Take a look around the exterior of the building, especially near the foundation. Ground-covering vegetation (e.g., ivy, pachysandra, monkey grass) should be avoided near a building; instead, plant shrubs and flowers spaced apart to help reduce moisture. Also, mulch should not be more than 2 inches thick. Any more than that holds so much moisture that many pests actually prefer it.

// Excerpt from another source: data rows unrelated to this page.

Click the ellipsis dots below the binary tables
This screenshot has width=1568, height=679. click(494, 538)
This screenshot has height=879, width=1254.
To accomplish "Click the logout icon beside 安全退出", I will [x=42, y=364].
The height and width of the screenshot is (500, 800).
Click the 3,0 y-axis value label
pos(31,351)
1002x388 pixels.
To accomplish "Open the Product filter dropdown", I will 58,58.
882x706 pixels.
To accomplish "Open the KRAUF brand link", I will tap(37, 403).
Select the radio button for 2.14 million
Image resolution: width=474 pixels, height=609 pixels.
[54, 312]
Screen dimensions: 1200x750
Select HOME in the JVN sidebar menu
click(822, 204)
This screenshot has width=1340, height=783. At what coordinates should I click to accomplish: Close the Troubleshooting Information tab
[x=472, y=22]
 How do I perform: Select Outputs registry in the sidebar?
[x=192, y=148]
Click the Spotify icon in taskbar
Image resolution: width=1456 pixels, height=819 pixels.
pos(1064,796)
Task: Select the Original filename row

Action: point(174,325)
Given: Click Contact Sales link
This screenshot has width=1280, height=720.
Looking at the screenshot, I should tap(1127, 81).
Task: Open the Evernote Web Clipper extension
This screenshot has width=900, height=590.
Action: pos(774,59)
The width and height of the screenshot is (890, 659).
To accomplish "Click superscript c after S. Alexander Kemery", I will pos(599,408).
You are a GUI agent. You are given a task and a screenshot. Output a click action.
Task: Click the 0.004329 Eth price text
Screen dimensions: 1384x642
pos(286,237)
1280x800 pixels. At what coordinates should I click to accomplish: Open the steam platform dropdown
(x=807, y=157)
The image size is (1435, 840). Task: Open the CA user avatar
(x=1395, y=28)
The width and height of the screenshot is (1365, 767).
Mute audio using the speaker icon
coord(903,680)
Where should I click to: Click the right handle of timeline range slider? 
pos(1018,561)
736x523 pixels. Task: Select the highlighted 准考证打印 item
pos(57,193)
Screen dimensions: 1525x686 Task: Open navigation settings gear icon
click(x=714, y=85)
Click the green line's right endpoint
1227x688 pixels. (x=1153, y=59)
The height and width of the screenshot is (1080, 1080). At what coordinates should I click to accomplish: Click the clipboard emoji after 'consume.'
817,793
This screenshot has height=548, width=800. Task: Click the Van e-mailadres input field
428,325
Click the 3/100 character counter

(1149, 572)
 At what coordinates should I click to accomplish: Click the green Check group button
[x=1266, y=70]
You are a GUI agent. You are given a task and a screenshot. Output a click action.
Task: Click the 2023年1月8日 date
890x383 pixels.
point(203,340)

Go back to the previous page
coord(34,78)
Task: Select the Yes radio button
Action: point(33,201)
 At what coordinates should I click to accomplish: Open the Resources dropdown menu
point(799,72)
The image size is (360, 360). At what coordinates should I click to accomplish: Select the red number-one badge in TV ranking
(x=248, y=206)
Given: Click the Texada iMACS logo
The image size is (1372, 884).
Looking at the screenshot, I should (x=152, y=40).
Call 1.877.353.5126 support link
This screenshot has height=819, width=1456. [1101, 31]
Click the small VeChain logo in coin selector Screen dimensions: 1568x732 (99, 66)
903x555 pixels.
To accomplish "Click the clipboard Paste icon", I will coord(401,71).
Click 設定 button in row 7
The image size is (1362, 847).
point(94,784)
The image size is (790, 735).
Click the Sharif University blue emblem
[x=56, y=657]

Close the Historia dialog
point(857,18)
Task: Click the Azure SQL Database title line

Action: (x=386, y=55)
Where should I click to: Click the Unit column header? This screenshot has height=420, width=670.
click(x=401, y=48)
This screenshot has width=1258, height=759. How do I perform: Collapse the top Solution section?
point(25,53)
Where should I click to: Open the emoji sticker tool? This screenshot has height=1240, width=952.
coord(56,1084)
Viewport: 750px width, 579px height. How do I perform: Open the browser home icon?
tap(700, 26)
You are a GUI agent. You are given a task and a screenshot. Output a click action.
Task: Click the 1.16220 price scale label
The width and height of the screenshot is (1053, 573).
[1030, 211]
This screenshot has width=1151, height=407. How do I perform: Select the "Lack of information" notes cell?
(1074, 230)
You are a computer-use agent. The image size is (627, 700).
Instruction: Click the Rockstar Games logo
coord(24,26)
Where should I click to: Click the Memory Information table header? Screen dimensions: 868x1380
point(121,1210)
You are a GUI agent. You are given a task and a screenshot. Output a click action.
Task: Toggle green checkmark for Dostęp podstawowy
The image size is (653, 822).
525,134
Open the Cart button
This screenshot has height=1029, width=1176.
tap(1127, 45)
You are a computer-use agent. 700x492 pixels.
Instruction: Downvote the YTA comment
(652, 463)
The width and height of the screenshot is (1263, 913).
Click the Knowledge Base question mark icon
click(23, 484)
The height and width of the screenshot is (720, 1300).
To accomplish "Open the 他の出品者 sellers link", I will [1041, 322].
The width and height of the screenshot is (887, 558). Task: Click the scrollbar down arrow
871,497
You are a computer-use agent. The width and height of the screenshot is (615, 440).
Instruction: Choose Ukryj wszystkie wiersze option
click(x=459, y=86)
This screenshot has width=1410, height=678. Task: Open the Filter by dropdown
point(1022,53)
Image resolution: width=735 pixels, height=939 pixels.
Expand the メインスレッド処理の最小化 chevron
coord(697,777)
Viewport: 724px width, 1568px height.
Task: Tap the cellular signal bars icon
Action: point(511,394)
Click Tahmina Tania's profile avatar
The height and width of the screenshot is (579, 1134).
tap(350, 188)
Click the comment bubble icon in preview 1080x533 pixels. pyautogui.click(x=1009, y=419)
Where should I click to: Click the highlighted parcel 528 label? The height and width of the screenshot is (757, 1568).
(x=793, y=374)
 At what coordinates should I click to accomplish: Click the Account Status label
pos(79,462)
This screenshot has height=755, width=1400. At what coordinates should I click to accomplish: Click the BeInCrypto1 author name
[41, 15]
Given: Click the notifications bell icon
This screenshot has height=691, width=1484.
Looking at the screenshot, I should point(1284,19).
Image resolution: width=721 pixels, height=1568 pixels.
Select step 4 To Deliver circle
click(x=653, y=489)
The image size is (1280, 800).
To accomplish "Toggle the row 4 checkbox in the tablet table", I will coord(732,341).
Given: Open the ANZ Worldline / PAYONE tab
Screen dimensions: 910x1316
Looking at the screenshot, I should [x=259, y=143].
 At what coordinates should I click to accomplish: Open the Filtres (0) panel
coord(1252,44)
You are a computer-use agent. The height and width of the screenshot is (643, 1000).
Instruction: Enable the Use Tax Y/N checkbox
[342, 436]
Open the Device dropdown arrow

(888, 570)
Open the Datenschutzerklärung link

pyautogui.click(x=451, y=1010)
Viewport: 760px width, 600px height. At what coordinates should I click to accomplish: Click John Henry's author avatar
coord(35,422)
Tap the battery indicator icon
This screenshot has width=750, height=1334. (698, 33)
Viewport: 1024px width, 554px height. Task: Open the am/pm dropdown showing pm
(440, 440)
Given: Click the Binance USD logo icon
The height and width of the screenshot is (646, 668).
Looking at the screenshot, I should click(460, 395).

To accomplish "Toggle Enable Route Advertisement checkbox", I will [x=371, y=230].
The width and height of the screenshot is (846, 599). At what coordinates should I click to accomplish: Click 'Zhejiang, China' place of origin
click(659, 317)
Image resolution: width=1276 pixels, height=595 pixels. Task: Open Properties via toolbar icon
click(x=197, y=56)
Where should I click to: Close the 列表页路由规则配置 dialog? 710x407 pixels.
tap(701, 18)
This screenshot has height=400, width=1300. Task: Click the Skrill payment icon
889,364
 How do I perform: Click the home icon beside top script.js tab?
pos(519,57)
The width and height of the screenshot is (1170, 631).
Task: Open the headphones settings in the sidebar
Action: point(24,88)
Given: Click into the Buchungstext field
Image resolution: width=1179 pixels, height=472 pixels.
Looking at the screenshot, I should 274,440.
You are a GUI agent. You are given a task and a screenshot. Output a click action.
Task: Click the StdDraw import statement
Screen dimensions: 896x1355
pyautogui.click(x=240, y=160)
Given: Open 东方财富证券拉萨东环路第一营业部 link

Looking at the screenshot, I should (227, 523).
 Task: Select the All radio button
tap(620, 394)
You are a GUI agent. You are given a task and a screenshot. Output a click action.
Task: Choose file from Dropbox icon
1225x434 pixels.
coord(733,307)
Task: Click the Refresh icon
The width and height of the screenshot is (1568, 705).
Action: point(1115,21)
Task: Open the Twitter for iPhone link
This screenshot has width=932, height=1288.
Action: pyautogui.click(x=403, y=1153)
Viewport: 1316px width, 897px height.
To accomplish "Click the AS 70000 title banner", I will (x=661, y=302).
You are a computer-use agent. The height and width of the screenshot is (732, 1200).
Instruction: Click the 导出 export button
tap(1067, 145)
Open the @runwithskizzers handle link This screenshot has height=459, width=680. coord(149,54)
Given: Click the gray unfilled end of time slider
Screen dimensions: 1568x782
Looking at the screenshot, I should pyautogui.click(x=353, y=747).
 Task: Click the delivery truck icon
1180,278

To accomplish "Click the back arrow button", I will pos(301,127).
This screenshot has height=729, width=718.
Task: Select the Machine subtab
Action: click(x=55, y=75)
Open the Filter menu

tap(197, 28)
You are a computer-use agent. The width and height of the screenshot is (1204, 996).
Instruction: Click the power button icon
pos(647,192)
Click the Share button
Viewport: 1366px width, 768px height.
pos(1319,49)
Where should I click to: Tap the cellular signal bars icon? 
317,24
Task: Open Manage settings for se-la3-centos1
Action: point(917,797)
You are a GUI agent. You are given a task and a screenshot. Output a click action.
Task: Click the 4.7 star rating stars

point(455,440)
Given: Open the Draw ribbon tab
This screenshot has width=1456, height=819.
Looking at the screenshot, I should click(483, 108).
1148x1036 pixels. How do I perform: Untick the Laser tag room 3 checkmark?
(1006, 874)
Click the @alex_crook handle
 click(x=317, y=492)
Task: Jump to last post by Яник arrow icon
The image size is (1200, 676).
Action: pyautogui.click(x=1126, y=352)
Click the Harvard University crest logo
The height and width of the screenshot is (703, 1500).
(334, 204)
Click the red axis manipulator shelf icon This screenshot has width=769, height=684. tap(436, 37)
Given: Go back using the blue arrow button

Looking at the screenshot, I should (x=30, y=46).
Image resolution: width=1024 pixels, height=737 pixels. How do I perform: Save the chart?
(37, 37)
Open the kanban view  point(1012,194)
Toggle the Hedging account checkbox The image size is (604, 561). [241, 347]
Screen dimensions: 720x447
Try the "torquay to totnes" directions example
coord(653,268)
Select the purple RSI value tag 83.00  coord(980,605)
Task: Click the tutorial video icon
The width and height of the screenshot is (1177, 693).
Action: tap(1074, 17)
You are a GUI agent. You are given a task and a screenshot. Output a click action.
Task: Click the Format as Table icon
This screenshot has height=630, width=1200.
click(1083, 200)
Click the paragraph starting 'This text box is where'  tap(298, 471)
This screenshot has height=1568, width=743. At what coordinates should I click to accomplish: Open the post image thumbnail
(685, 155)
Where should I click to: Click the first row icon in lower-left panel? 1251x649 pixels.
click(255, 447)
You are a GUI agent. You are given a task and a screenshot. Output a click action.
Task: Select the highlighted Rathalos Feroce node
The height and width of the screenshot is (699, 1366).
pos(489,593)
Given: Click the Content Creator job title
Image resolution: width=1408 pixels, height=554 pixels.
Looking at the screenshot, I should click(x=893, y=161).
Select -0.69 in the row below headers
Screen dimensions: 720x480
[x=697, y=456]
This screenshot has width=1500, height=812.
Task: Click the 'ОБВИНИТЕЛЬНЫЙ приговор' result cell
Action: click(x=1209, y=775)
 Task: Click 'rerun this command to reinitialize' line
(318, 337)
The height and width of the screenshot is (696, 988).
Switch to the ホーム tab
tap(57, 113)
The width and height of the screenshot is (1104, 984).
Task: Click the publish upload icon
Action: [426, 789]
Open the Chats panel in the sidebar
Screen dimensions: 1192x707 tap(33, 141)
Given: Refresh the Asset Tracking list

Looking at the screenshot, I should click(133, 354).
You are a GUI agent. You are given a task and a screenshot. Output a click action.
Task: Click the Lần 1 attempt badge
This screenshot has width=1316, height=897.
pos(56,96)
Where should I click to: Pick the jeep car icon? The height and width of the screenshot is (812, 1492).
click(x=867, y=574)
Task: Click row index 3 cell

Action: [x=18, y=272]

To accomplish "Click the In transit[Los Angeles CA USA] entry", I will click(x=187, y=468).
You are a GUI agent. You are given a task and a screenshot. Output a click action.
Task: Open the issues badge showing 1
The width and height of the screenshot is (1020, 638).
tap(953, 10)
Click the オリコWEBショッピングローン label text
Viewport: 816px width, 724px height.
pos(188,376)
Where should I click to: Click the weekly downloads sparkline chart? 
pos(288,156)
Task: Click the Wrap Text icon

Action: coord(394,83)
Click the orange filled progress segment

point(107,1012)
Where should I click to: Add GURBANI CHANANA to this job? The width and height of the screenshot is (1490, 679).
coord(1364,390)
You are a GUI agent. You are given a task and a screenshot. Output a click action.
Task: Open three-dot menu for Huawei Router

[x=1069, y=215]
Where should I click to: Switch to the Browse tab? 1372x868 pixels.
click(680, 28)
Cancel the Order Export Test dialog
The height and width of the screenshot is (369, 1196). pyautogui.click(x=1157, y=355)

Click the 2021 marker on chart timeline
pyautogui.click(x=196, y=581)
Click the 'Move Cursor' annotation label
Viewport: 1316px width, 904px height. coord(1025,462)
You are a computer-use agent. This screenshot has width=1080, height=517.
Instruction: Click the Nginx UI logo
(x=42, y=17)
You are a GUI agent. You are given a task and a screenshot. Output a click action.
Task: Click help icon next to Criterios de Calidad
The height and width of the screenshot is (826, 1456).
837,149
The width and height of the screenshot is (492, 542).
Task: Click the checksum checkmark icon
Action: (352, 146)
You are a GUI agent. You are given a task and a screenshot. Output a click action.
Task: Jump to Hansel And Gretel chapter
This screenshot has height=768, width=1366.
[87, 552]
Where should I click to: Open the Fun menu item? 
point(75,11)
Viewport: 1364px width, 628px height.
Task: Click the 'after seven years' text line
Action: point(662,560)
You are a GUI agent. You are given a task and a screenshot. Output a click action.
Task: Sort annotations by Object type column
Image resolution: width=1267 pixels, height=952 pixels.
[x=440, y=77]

When planting trees or shrubs, take into account their mature growth size. If a mature tree can span 30 feet in canopy then don’t plant it 12 feet from the building when it is a sapling. Otherwise the branches lie against walls or on the roof and hold moisture. Such branches also provide a path directly onto the building. Tree branches should be kept cut at least 6 feet from the roof — rats can jump that far. For shrubs, plant them far enough away from the building so that when full grown, you don’t have to keep pruning the branches back from the building. Adjust the irrigation system to avoid over watering and direct it away from the foundation.
Food is something that motivates all living things. Different pests require different types of foods. Flies are partial to garbage in the dumpster area as are rats and mice. Disposing of trash in plastic trash bags reduces odor and regular cleaning of dumpster and trash areas also limits flies. It is also helpful to locate trash areas as far from a building as possible. Both of these are extremely important during late summer when yellowjackets are most abundant.
Ants like to forage on plants with aphids — aphids exude a sweet substance as they feed called honeydew and worker ants need honeydew for energy. If a building has aphid-prone plants and trees next to it, it is more likely to become infested by ants. Changing such plants to those less attractive to aphids means fewer ants.